Quien dice el entrecomillado es una antigua usuaria, la matemática Alicia Feliciano, que fue la que alertó a EL PAÍS del poderío bibliotecario de Soto. La biblioteca del pueblo ganó el premio por sus iniciativas Biblioterapia para mayores, que lleva cada mes libros a las residencias de ancianos; Leyendo con mi mejor amigo, que se dirige, con ayuda de perros adiestrados para ello, a niños o mayores que tienen dificultades para leer, y Libros que saltan muros, que se vuelca en los reclusos de la prisión más famosa de España.

La biblioteca recibe los premios, pero quien debería recibirlos por la potencia de sus ideas es Juan Sobrino, su director, dice Alicia. Él está ahí desde 2006. Se empeñó en hacer del poder de la lectura "una herramienta para construir un mundo mejor" y ha convertido la biblioteca "en el corazón vivo de la comunidad, en un refugio en el que pasan cosas". Ahora aquella biblioteca en la que apenas había dos personas al cargo tiene hasta un canal de You Tube.

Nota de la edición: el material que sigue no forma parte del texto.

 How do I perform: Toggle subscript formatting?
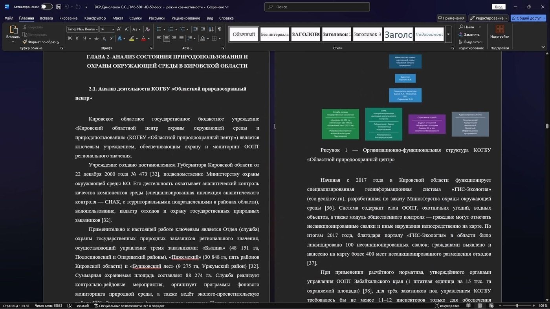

Esa Biblioterapia para mayores rescató a los ancianos de la invisibilidad social en la que viven, y no solo en Soto. Sobrino creó una colección específica para ellos, los llevó a escuchar libros, él y otros compañeros suyos fueron a leerlos y ahora, cuando no se puede acceder a los lugares en los que viven, acuden a recitarles o a cantarles desde la calle, "¡A veces no se acuerdan de lo que han comido en el día, pero no se han olvidado de los poemas que se aprendieron en su juventud!". La lectura con el mejor amigo es una prolongación de una iniciativa norteamericana de 1998 común ahora en algunos centros educativos: perros adiestrados para ello siguen las lecturas que se hacen a niños o mayores con dificultades. Cuando esas dificultades son evidentes, los perros interactúan, expresan de alguna manera el interés por que siga la lectura, "y el resultado es un placer emocionante".

La cárcel era el reto. Atravesar sus muros con libros. Desde hace dos años la biblioteca se desplaza cada mes. Han leído Las uvas de la ira, de Steinbeck; Lolita, de Nabokov... Silencio y preguntas en un orden perfecto entre los reclusos elegidos para cada sesión. Llevan dos años trabajando con ellos. "A veces preguntan qué pasa afuera", dice Alicia, que va con otros voluntarios en compañía de Sobrino.

"El otro día me contó un recluso que había redescubierto el amor por las cartas manuscritas, por recibirlas, por responderlas. Y esa noche yo misma le escribí una carta a mano al hijo que tengo estudiando en Inglaterra". El triunfo del manuscrito es también el éxito de la lectura.